Shaky legs from last year's re-arrangement of venue from field to Brixton Academy; teamed with shiny new Alt-Fest boasting Marylyn Manson as a headline act the same weekend.

Luckily Alt-Fest bombed, tanked on investments and cancelled catastrophically a few weeks prior, leaving way for a decent number to purchase the reasonably priced Hevy weekend (prices ranged from £60-£80 in sale tiers) and the event returned to its usual haunt of Port Lympne Wild Animal Park.

The festival was tiny. We can't figure out if this is great or not. The campsite can be strolled around in 10 minutes and the three stage arena in) maybe about 2. However, the result is above par amenities and free access to the zoo. Win.

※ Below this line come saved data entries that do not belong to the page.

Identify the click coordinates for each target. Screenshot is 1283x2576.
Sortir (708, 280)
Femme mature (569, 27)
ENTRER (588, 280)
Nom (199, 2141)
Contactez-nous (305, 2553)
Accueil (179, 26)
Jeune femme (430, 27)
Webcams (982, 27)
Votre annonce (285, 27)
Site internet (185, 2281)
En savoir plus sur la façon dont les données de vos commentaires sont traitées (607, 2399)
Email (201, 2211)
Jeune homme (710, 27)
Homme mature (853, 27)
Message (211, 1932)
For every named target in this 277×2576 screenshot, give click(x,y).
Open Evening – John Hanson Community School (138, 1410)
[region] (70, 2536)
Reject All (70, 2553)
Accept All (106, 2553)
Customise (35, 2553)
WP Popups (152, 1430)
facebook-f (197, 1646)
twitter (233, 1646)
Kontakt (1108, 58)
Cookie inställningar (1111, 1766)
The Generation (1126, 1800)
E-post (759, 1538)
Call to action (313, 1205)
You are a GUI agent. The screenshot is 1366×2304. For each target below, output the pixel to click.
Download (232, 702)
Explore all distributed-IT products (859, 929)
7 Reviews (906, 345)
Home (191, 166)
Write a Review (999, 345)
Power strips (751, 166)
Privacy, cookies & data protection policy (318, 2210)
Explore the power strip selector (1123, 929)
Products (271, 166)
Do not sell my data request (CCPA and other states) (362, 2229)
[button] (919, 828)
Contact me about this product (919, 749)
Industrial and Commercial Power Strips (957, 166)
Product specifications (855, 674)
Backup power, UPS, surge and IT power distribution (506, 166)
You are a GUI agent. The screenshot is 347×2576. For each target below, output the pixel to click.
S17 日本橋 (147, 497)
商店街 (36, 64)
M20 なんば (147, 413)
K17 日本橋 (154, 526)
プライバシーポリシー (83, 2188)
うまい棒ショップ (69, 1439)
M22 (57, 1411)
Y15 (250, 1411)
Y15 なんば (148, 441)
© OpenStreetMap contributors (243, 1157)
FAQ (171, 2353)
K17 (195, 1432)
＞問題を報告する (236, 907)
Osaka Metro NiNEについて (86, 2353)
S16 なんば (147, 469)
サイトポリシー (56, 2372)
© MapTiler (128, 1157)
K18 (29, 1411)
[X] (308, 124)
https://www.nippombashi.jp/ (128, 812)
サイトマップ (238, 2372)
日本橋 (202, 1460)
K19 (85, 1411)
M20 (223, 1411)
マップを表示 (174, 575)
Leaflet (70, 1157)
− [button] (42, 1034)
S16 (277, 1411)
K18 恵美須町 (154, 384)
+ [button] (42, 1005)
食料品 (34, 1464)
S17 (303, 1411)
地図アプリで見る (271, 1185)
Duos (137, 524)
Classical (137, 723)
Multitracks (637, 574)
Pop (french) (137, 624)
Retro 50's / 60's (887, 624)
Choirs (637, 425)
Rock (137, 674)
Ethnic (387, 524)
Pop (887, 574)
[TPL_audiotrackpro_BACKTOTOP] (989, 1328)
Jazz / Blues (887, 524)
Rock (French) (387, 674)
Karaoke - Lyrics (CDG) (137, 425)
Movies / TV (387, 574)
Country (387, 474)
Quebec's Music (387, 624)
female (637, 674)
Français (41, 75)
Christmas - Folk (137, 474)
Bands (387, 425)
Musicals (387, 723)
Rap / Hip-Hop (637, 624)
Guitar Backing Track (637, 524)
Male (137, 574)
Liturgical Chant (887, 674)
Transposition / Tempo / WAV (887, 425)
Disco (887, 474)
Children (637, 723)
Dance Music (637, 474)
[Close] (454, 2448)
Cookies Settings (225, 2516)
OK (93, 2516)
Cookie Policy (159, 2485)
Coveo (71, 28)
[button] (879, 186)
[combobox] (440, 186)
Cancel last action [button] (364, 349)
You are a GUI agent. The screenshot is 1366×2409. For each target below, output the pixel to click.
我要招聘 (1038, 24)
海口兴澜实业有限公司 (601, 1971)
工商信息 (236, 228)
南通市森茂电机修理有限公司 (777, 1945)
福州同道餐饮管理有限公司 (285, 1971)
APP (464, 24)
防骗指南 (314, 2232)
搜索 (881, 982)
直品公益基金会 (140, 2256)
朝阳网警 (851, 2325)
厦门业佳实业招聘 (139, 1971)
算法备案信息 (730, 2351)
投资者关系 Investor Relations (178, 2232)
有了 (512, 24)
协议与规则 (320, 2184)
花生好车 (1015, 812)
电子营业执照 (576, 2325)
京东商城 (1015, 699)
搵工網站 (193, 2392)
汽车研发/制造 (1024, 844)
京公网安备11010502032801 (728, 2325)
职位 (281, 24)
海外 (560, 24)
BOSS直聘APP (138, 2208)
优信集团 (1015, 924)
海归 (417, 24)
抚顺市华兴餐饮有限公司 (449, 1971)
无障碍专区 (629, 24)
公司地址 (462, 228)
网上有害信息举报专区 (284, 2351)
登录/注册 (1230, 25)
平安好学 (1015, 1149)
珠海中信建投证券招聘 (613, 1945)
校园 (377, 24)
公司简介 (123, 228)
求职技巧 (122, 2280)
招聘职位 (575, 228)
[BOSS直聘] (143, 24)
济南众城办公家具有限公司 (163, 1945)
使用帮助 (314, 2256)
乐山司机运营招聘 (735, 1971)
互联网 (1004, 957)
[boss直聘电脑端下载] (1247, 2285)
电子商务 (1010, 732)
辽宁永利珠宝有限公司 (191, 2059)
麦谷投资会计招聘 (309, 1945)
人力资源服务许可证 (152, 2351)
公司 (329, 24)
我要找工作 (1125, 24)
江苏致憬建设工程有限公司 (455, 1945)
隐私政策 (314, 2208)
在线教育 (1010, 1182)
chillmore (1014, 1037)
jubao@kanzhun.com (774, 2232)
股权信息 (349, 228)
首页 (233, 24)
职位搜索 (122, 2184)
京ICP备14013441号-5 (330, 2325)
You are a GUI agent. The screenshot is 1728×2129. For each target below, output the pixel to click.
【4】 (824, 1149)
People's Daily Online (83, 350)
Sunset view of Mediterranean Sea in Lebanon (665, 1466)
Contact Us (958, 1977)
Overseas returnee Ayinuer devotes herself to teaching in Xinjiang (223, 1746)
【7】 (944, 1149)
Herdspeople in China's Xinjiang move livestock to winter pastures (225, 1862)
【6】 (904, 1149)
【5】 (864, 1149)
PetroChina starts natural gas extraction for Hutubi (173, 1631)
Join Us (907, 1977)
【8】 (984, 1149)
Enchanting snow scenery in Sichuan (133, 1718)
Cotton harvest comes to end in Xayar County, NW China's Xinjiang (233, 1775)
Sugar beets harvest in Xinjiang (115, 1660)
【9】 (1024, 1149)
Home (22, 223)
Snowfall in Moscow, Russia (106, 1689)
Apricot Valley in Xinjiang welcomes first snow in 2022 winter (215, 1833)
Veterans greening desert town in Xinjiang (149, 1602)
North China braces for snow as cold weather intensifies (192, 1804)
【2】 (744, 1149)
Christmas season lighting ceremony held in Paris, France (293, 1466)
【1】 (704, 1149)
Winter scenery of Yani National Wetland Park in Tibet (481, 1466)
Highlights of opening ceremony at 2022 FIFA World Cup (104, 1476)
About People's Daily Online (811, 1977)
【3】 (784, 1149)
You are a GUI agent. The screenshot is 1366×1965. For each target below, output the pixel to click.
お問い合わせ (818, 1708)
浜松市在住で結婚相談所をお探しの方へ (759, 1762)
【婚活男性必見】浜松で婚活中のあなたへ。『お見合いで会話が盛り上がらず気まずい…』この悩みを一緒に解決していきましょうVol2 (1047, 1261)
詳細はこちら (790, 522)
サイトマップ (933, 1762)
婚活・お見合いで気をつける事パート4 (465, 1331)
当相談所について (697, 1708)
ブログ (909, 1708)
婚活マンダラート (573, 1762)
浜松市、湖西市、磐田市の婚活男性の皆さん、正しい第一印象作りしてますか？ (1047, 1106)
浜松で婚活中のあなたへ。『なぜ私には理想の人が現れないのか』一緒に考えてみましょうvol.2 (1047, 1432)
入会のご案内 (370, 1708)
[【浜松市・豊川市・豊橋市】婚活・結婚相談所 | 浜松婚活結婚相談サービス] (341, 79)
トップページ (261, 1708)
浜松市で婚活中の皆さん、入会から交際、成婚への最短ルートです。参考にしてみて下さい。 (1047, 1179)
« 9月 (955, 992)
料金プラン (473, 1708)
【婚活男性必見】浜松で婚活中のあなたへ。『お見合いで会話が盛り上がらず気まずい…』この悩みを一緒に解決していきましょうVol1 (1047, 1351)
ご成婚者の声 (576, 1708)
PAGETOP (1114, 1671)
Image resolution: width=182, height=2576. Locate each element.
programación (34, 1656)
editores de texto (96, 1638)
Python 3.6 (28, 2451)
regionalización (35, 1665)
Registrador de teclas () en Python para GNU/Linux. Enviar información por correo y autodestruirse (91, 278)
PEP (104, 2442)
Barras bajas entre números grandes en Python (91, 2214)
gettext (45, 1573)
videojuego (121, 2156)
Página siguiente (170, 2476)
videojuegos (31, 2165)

The lack of a large sponsor was obvious, but staff were friendly and thought out planning apparent. Drinking was nicely surmised by over 18 wristbands so everything felt relaxed. Hevy was planned to be a cashless wristband system but disappointingly tech failed a week before.

Music was nicely devised into a heavy Friday and punk Saturday.

Friday saw melodic, experimental Maybeshewill run main stage with its pleasant edginess. TRC owned the second stage with their overtly cocky cockney which was as equally cringey as it was compelling. We also loved Texasinjuly, Kvelertak and iwrestledabearonce (feminist whoop for the strong ass female scream vocals on the latter). Silverstein made a return, still smarting strongly of emo but their new material does stand up.
Headline came from Finch drawing the entire festival into a regressive, hooting throng of adolescence. Despite Randy's drink induced face plant they charged through their classics seamlessly and with flair. Bring on the new album.

Saturday nodded to punk and alternative and acts were a bit more varied. Scottish pop punker's Murderburgers opened strong on the main stage with their unquiet brand of bouncy angst. Palm Reader presented us with a unique wall of noise that was compelling and classic, they could be the ones to watch. '68 saw a huge turn out from those who adore Josh Scogin, to sample his yearling duo of southern drawling experiential hard-core.
Reel Big Fish drew a huge dancing crowd along with headliner's The Vandals. Both reminding us, it's not dead, it's just changed a little bit.

As long as you're not expecting all the bells and whistles, Hevy won't disappoint. It's an intimate, stripped back, laid back festival that's genuinely all about the music and a handful of people who love it too.

Can't wait to see how they will build on this next year.